Information supplied:
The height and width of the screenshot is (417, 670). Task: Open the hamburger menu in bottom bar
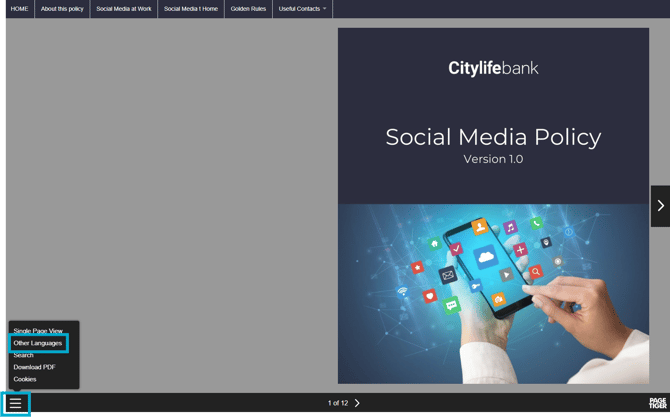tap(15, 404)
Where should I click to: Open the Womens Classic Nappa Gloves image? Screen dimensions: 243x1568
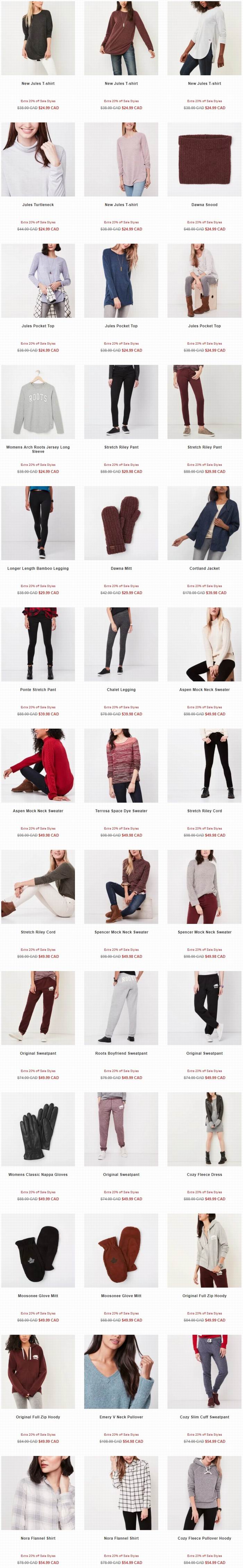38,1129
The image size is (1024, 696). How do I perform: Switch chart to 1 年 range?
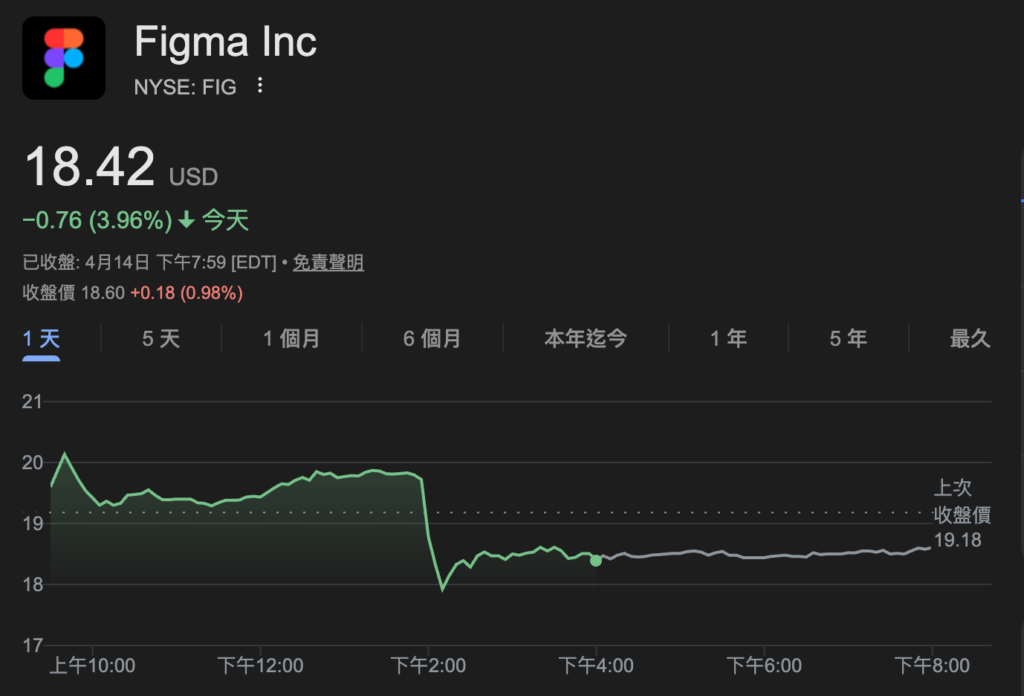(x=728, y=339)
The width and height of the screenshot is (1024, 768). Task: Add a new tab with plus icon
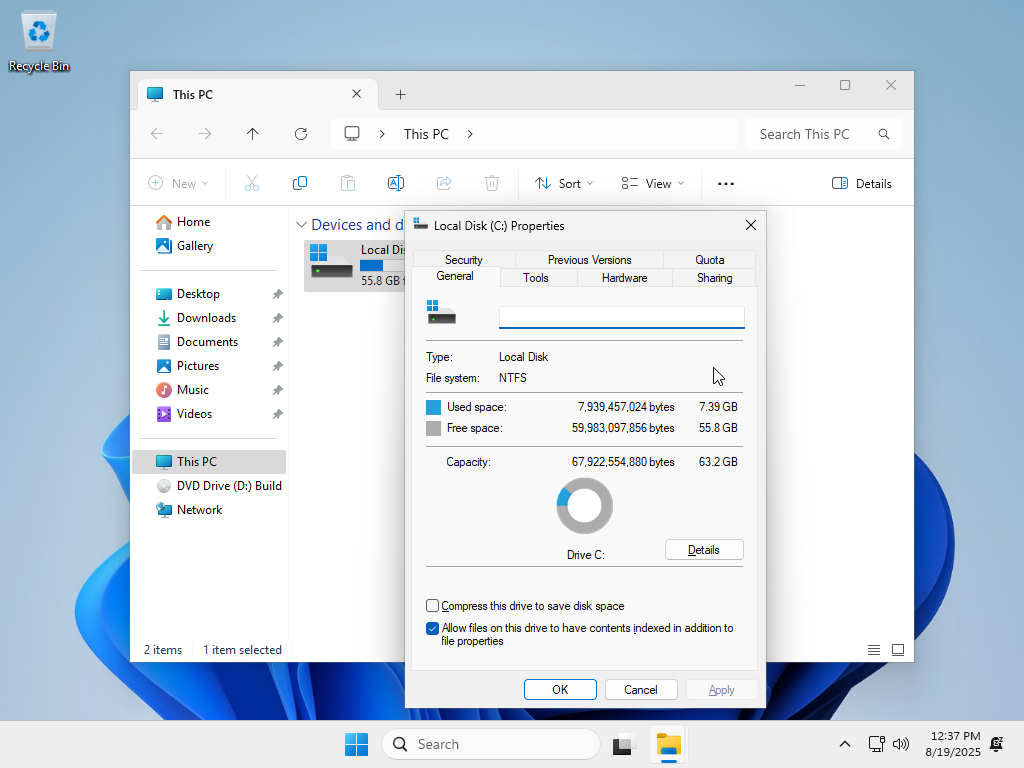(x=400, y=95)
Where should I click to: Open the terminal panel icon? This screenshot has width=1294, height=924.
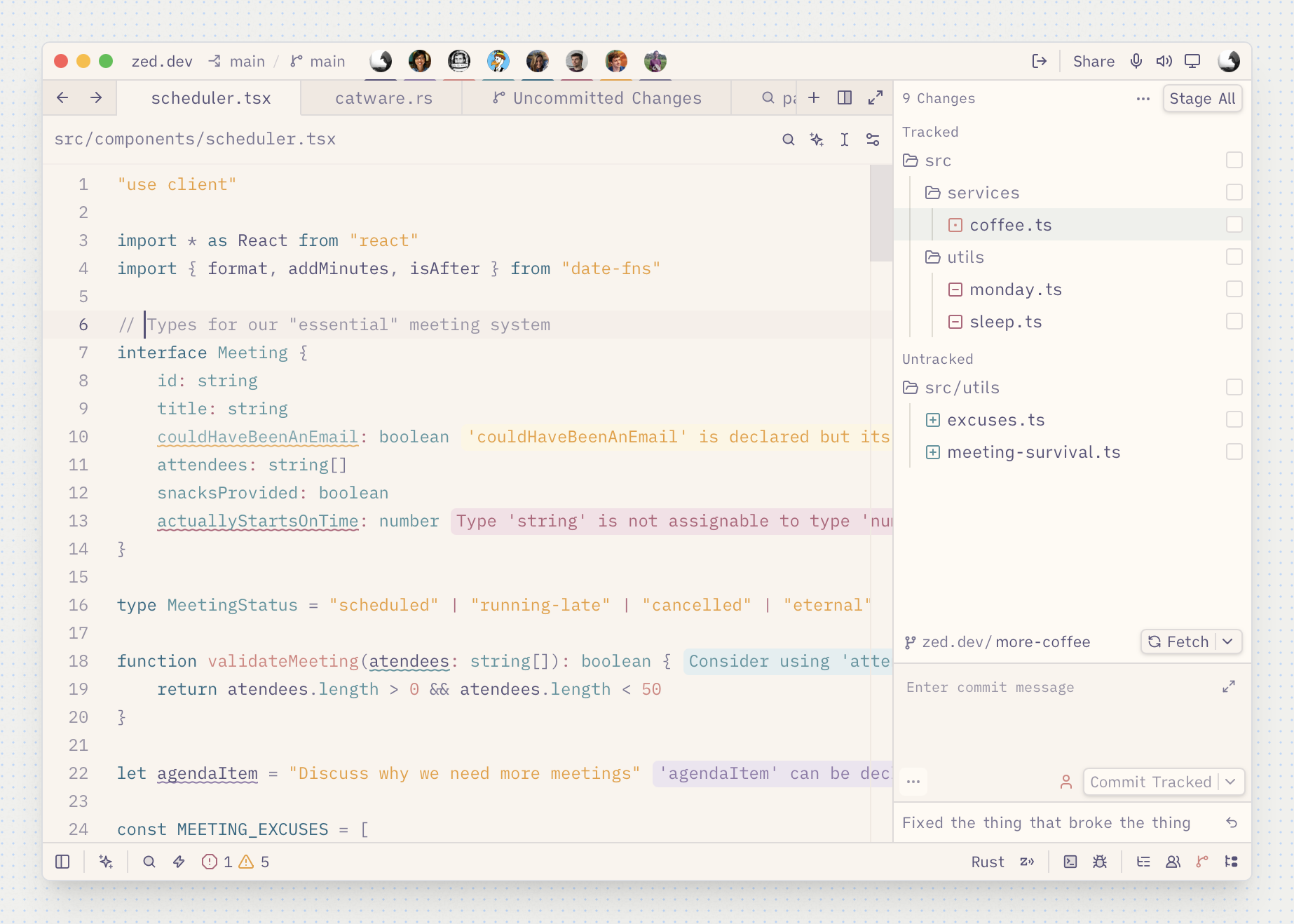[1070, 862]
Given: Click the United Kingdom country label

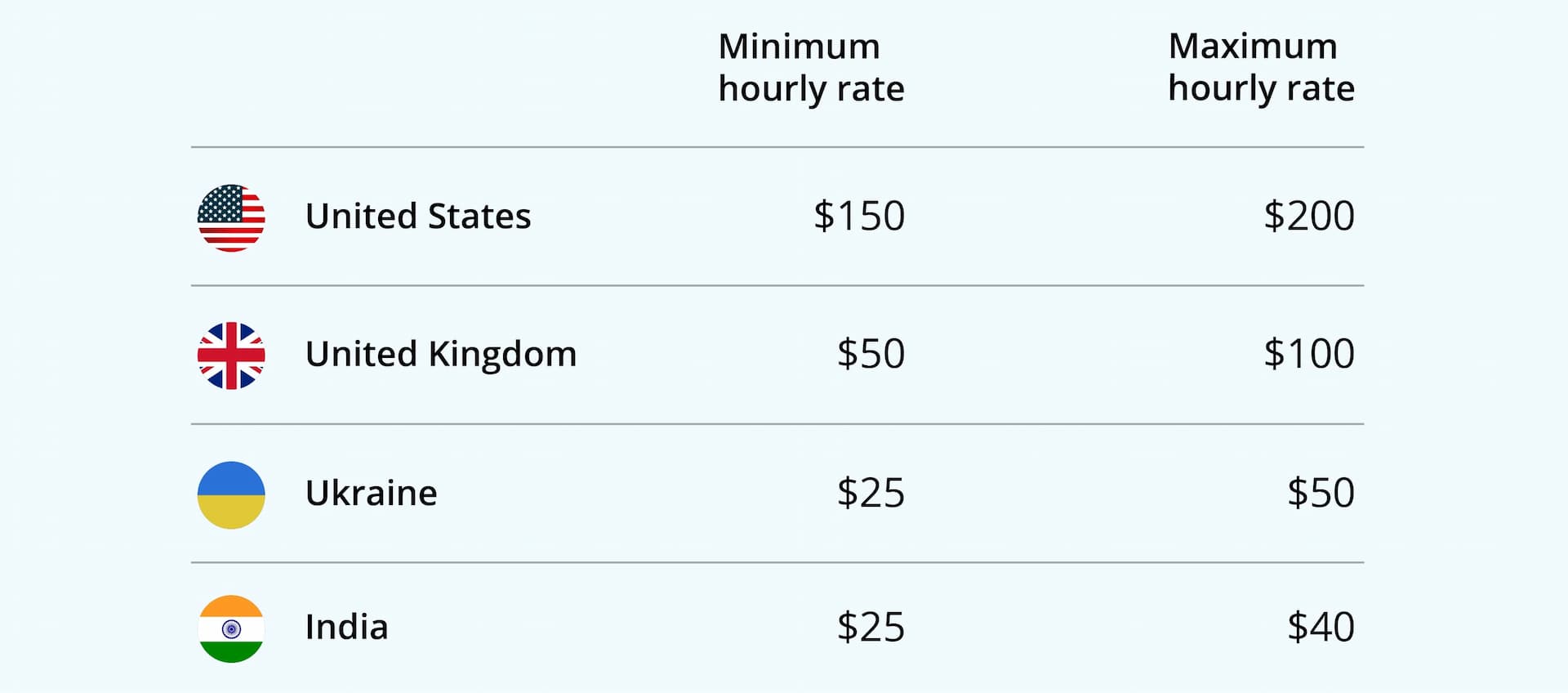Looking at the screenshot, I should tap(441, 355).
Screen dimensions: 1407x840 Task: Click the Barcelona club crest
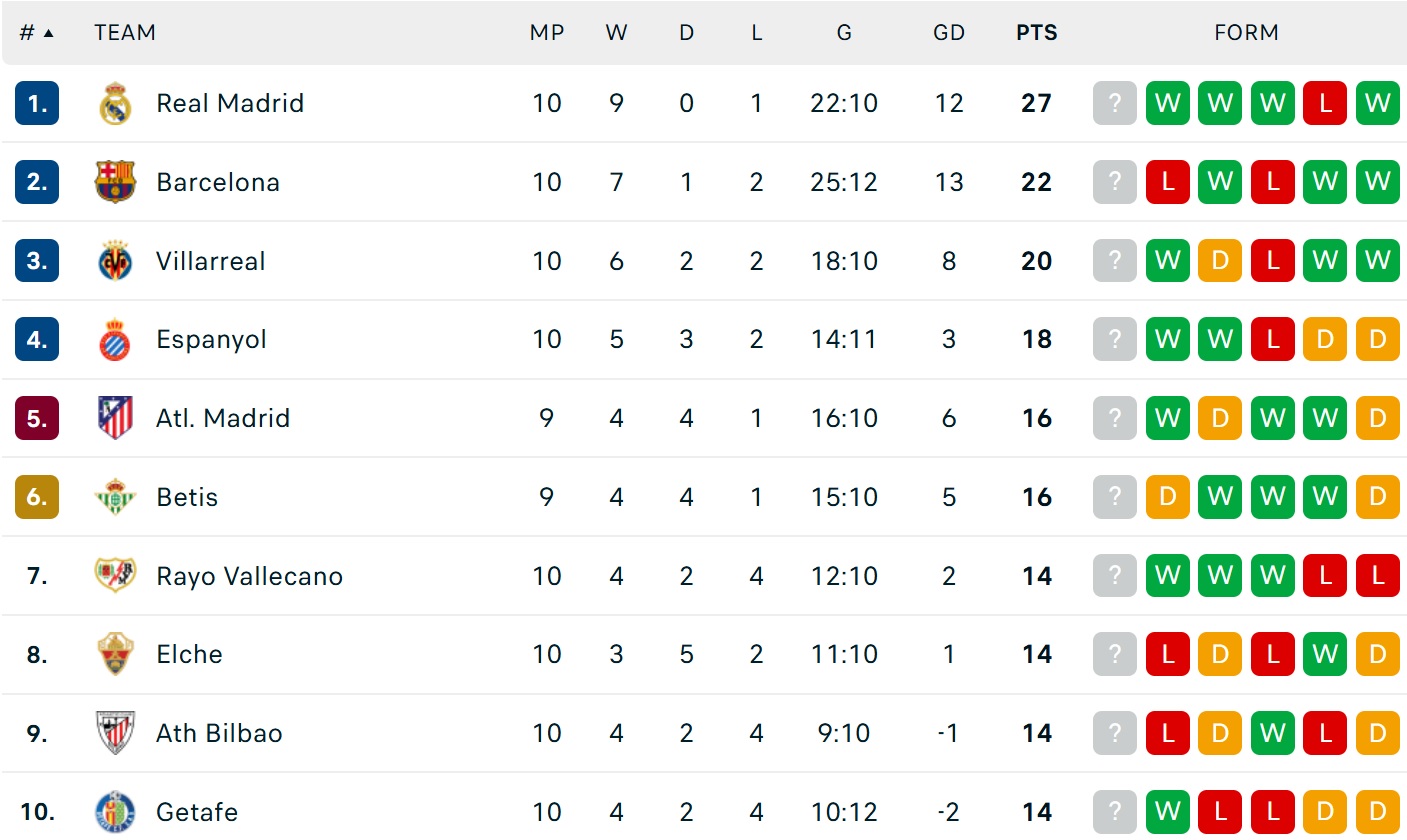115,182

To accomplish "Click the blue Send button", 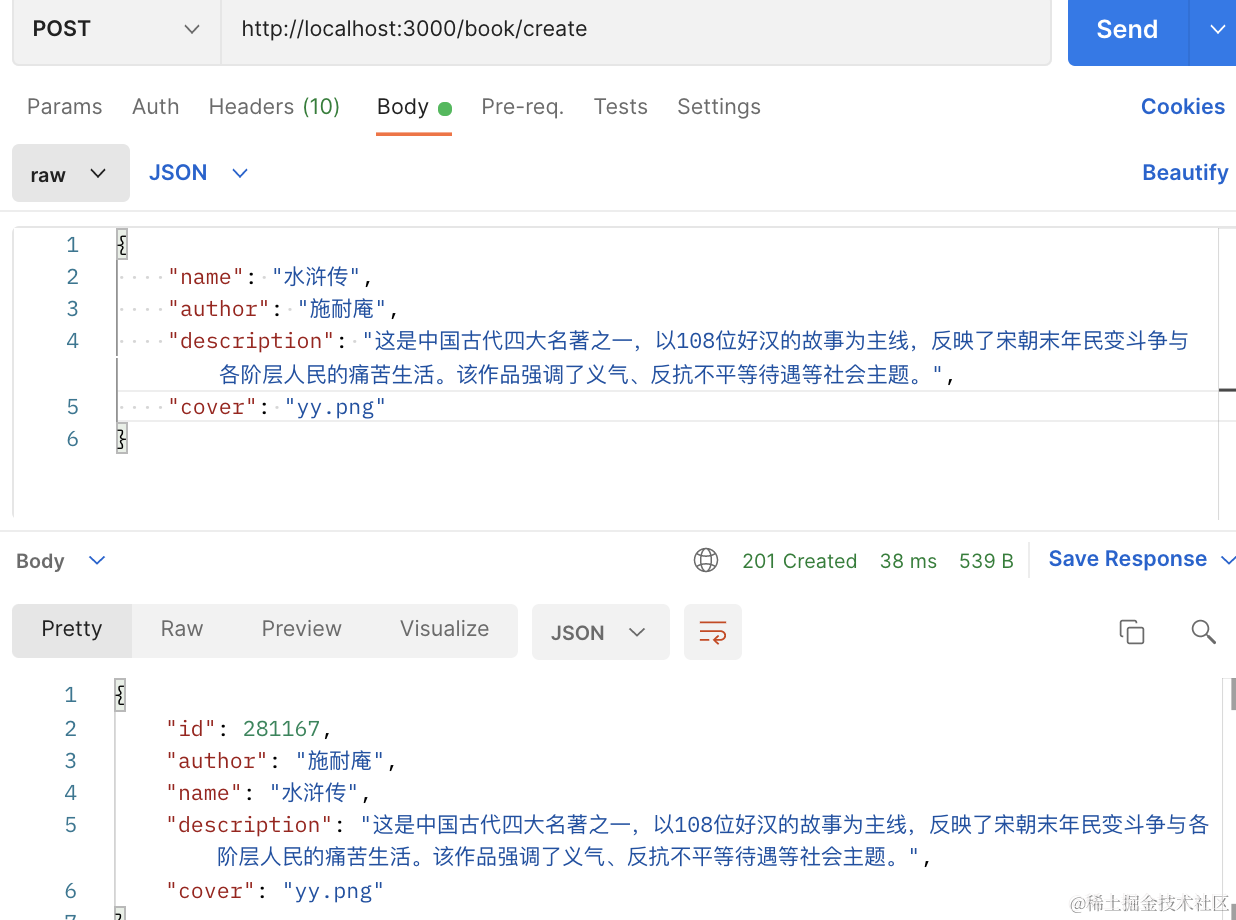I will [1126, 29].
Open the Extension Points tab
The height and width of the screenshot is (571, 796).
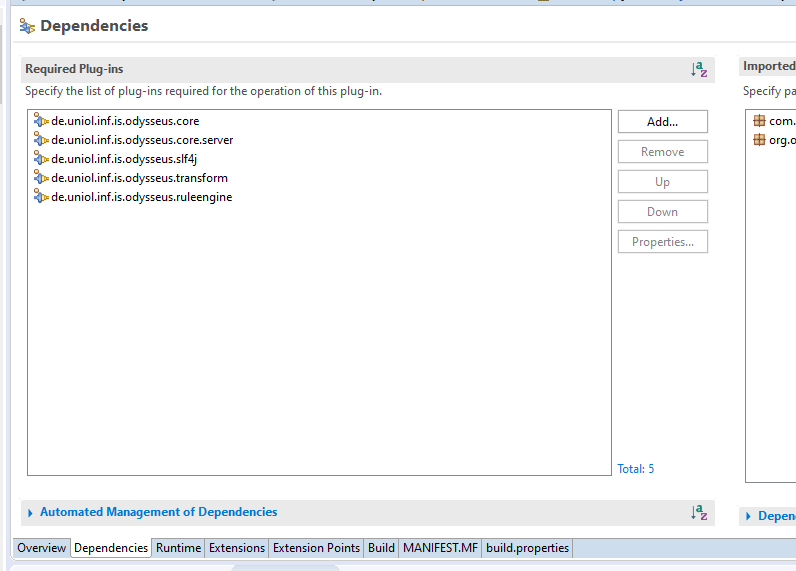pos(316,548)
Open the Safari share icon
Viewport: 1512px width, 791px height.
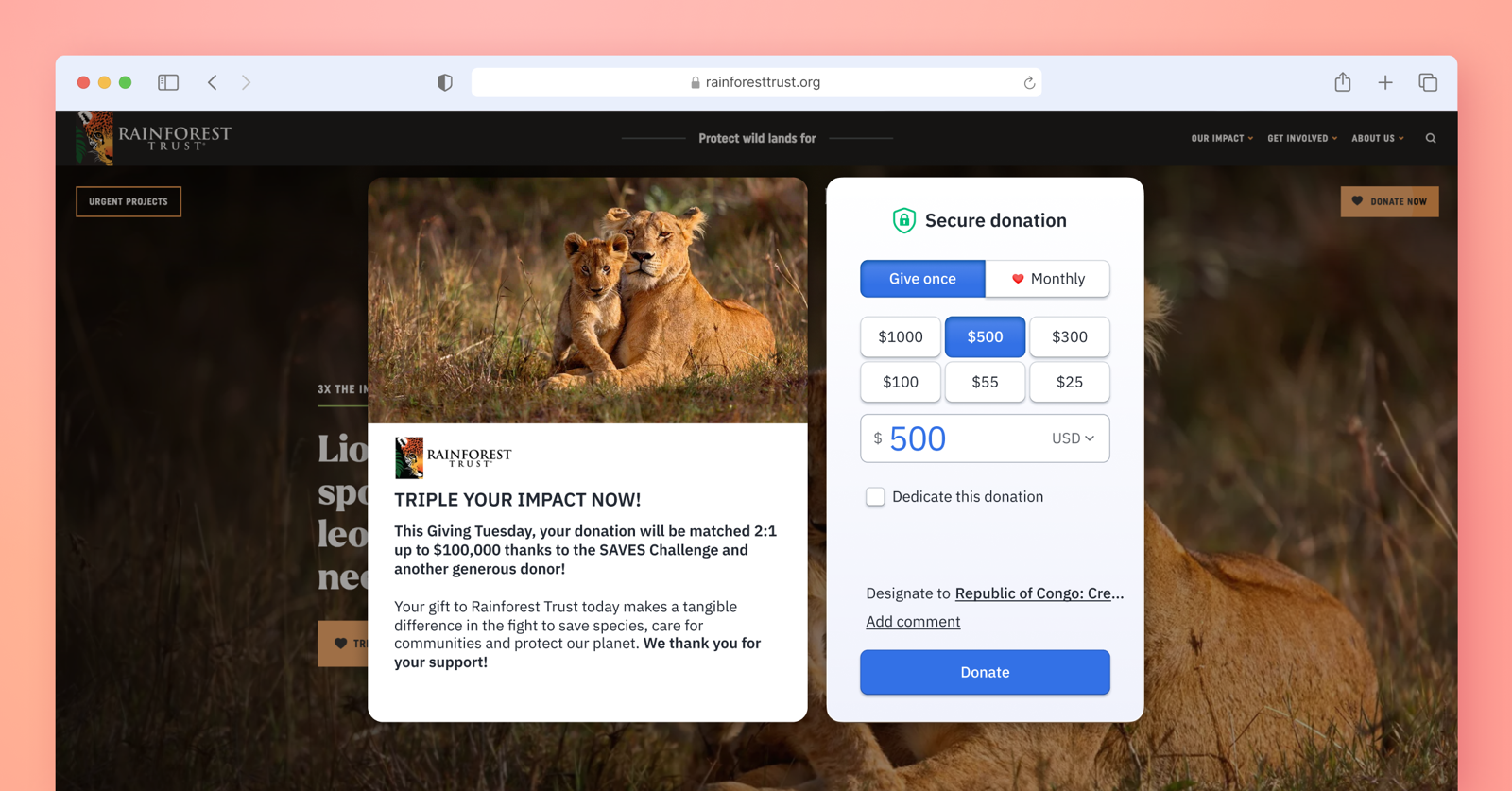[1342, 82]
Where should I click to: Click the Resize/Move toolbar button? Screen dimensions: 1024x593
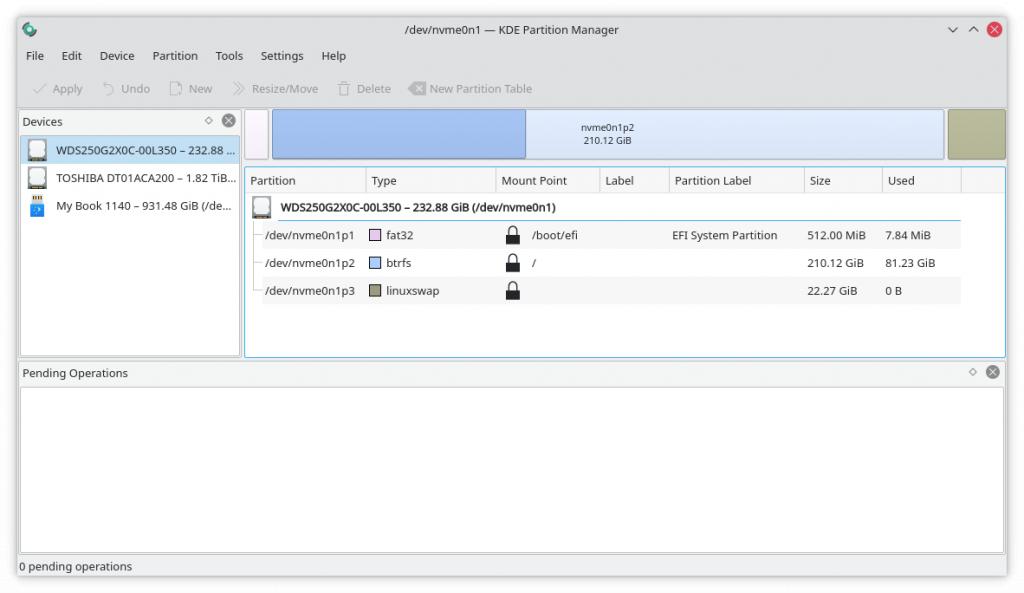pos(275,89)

Task statement:
Your answer should consist solely of the lines from the line with "Where should I click to: Click" to the final line of the listing, set down word for word, pictures omitted.

Output of the exercise:
Where should I click to: Click the Resize/Move toolbar button? Screen dimensions: 1024x593
pos(275,89)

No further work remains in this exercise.